Task objective:
The entries are to be output in full, word for word.
-------- Task data --------
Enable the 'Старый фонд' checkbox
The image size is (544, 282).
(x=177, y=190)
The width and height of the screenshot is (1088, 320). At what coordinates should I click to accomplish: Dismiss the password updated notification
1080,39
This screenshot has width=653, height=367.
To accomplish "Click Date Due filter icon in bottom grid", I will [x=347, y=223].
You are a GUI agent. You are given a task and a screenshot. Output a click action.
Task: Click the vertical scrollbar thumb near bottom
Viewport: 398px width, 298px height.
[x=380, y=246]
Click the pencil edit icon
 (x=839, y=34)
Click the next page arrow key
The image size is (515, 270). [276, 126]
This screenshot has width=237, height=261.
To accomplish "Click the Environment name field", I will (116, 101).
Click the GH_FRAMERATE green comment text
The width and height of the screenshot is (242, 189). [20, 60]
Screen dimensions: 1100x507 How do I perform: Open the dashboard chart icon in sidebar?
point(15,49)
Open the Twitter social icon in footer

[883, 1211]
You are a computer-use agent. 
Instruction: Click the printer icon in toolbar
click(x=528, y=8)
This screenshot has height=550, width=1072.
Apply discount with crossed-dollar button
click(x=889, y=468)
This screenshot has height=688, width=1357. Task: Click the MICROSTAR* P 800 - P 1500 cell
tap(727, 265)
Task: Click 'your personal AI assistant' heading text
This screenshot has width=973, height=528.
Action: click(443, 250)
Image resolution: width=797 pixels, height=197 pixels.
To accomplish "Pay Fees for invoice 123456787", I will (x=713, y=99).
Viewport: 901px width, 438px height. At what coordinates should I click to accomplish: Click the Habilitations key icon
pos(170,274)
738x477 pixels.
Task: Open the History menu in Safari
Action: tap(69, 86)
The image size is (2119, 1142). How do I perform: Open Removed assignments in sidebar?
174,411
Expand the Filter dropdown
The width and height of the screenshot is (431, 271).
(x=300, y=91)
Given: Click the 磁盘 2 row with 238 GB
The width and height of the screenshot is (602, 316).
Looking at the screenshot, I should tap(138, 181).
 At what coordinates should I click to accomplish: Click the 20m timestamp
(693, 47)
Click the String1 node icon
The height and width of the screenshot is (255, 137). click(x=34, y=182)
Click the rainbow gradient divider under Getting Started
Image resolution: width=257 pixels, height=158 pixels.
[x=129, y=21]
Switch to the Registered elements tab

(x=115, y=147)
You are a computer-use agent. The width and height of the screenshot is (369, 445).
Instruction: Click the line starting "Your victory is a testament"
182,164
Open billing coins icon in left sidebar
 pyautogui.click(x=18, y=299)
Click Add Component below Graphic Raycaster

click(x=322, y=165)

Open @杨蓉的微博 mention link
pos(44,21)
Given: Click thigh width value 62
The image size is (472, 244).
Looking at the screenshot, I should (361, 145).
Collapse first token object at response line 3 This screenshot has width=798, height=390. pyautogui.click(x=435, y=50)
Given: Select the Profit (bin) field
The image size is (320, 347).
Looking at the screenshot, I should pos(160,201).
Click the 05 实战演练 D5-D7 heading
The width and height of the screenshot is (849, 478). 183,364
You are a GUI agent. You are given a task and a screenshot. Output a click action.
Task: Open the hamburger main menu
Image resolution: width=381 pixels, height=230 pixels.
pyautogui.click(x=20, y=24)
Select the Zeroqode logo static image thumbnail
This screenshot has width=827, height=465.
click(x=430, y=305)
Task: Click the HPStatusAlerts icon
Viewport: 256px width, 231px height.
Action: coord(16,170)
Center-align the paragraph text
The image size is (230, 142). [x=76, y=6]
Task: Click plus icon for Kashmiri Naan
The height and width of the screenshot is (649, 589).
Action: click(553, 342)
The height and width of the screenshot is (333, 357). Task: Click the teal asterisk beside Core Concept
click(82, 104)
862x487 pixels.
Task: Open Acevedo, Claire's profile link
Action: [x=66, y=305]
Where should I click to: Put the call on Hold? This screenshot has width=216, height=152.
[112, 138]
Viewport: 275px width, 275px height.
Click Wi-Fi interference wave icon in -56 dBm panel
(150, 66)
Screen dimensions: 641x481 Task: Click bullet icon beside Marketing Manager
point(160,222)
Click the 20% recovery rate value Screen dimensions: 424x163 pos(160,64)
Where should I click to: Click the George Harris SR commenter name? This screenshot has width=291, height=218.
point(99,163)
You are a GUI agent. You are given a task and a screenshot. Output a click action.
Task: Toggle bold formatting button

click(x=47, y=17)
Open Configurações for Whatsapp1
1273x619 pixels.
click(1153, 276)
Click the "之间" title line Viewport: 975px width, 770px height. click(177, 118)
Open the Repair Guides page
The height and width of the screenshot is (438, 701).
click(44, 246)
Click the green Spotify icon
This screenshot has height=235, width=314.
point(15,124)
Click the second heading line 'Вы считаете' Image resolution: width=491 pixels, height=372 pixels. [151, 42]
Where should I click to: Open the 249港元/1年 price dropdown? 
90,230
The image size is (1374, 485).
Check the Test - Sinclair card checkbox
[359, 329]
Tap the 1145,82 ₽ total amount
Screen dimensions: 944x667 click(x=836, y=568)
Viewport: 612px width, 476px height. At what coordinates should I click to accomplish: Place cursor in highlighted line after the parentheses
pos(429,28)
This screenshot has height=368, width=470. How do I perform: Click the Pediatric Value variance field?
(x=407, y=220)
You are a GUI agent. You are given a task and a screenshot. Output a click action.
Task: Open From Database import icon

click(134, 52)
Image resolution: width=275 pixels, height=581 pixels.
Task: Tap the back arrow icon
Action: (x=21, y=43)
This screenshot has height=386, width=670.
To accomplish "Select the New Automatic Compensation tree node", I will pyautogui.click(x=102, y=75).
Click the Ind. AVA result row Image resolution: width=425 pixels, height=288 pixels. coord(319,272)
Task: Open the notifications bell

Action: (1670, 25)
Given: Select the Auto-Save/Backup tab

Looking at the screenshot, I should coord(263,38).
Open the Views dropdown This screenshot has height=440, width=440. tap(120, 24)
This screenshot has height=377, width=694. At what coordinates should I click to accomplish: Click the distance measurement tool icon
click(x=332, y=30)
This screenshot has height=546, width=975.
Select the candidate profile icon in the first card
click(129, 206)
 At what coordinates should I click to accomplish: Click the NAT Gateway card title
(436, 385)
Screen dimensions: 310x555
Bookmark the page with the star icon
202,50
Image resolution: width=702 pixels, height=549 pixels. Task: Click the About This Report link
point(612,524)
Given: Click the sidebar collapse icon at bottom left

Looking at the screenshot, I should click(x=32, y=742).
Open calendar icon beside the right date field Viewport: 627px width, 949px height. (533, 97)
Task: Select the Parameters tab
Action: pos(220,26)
--------
Output below:
Enable the 'Старый фонд' checkbox
The image size is (544, 282).
(x=177, y=190)
The width and height of the screenshot is (1088, 320). At what coordinates should I click to accomplish: Dismiss the password updated notification
1080,39
This screenshot has width=653, height=367.
To accomplish "Click Date Due filter icon in bottom grid", I will [x=347, y=223].
You are a GUI agent. You are given a task and a screenshot. Output a click action.
Task: Click the vertical scrollbar thumb near bottom
Viewport: 398px width, 298px height.
[x=380, y=246]
Click the pencil edit icon
 (x=839, y=34)
Click the next page arrow key
The image size is (515, 270). [276, 126]
This screenshot has width=237, height=261.
To accomplish "Click the Environment name field", I will (116, 101).
Click the GH_FRAMERATE green comment text
The width and height of the screenshot is (242, 189). [20, 60]
Screen dimensions: 1100x507 How do I perform: Open the dashboard chart icon in sidebar?
point(15,49)
Open the Twitter social icon in footer

[883, 1211]
You are a computer-use agent. 
Instruction: Click the printer icon in toolbar
click(x=528, y=8)
This screenshot has height=550, width=1072.
Apply discount with crossed-dollar button
click(x=889, y=468)
This screenshot has height=688, width=1357. Task: Click the MICROSTAR* P 800 - P 1500 cell
tap(727, 265)
Task: Click 'your personal AI assistant' heading text
This screenshot has width=973, height=528.
Action: click(443, 250)
Image resolution: width=797 pixels, height=197 pixels.
To accomplish "Pay Fees for invoice 123456787", I will (x=713, y=99).
Viewport: 901px width, 438px height. At what coordinates should I click to accomplish: Click the Habilitations key icon
pos(170,274)
738x477 pixels.
Task: Open the History menu in Safari
Action: tap(69, 86)
The image size is (2119, 1142). How do I perform: Open Removed assignments in sidebar?
174,411
Expand the Filter dropdown
The width and height of the screenshot is (431, 271).
(x=300, y=91)
Given: Click the 磁盘 2 row with 238 GB
The width and height of the screenshot is (602, 316).
Looking at the screenshot, I should tap(138, 181).
 At what coordinates should I click to accomplish: Click the 20m timestamp
(693, 47)
Click the String1 node icon
The height and width of the screenshot is (255, 137). click(x=34, y=182)
Click the rainbow gradient divider under Getting Started
Image resolution: width=257 pixels, height=158 pixels.
[x=129, y=21]
Switch to the Registered elements tab

(x=115, y=147)
You are a computer-use agent. The width and height of the screenshot is (369, 445).
Instruction: Click the line starting "Your victory is a testament"
182,164
Open billing coins icon in left sidebar
 pyautogui.click(x=18, y=299)
Click Add Component below Graphic Raycaster

click(x=322, y=165)

Open @杨蓉的微博 mention link
pos(44,21)
Given: Click thigh width value 62
The image size is (472, 244).
Looking at the screenshot, I should (361, 145).
Collapse first token object at response line 3 This screenshot has width=798, height=390. pyautogui.click(x=435, y=50)
Given: Select the Profit (bin) field
The image size is (320, 347).
Looking at the screenshot, I should pos(160,201).
Click the 05 实战演练 D5-D7 heading
The width and height of the screenshot is (849, 478). 183,364
You are a GUI agent. You are given a task and a screenshot. Output a click action.
Task: Open the hamburger main menu
Image resolution: width=381 pixels, height=230 pixels.
pyautogui.click(x=20, y=24)
Select the Zeroqode logo static image thumbnail
This screenshot has width=827, height=465.
click(x=430, y=305)
Task: Click the HPStatusAlerts icon
Viewport: 256px width, 231px height.
Action: coord(16,170)
Center-align the paragraph text
The image size is (230, 142). [x=76, y=6]
Task: Click plus icon for Kashmiri Naan
The height and width of the screenshot is (649, 589).
Action: click(553, 342)
The height and width of the screenshot is (333, 357). Task: Click the teal asterisk beside Core Concept
click(82, 104)
862x487 pixels.
Task: Open Acevedo, Claire's profile link
Action: [x=66, y=305]
Where should I click to: Put the call on Hold? This screenshot has width=216, height=152.
[112, 138]
Viewport: 275px width, 275px height.
Click Wi-Fi interference wave icon in -56 dBm panel
(150, 66)
Screen dimensions: 641x481 Task: Click bullet icon beside Marketing Manager
point(160,222)
Click the 20% recovery rate value Screen dimensions: 424x163 pos(160,64)
Where should I click to: Click the George Harris SR commenter name? This screenshot has width=291, height=218.
point(99,163)
You are a GUI agent. You are given a task and a screenshot. Output a click action.
Task: Toggle bold formatting button

click(x=47, y=17)
Open Configurações for Whatsapp1
1273x619 pixels.
click(1153, 276)
Click the "之间" title line Viewport: 975px width, 770px height. click(177, 118)
Open the Repair Guides page
The height and width of the screenshot is (438, 701).
click(44, 246)
Click the green Spotify icon
This screenshot has height=235, width=314.
point(15,124)
Click the second heading line 'Вы считаете' Image resolution: width=491 pixels, height=372 pixels. [151, 42]
Where should I click to: Open the 249港元/1年 price dropdown? 
90,230
The image size is (1374, 485).
Check the Test - Sinclair card checkbox
[359, 329]
Tap the 1145,82 ₽ total amount
Screen dimensions: 944x667 click(x=836, y=568)
Viewport: 612px width, 476px height. At what coordinates should I click to accomplish: Place cursor in highlighted line after the parentheses
pos(429,28)
This screenshot has height=368, width=470. How do I perform: Click the Pediatric Value variance field?
(x=407, y=220)
You are a GUI agent. You are given a task and a screenshot. Output a click action.
Task: Open From Database import icon

click(134, 52)
Image resolution: width=275 pixels, height=581 pixels.
Task: Tap the back arrow icon
Action: (x=21, y=43)
This screenshot has height=386, width=670.
To accomplish "Select the New Automatic Compensation tree node", I will pyautogui.click(x=102, y=75).
Click the Ind. AVA result row Image resolution: width=425 pixels, height=288 pixels. coord(319,272)
Task: Open the notifications bell

Action: (1670, 25)
Given: Select the Auto-Save/Backup tab

Looking at the screenshot, I should coord(263,38).
Open the Views dropdown This screenshot has height=440, width=440. tap(120, 24)
This screenshot has height=377, width=694. At what coordinates should I click to accomplish: Click the distance measurement tool icon
click(x=332, y=30)
This screenshot has height=546, width=975.
Select the candidate profile icon in the first card
click(129, 206)
 At what coordinates should I click to accomplish: Click the NAT Gateway card title
(436, 385)
Screen dimensions: 310x555
Bookmark the page with the star icon
202,50
Image resolution: width=702 pixels, height=549 pixels. Task: Click the About This Report link
point(612,524)
Given: Click the sidebar collapse icon at bottom left

Looking at the screenshot, I should click(x=32, y=742).
Open calendar icon beside the right date field Viewport: 627px width, 949px height. (533, 97)
Task: Select the Parameters tab
Action: pos(220,26)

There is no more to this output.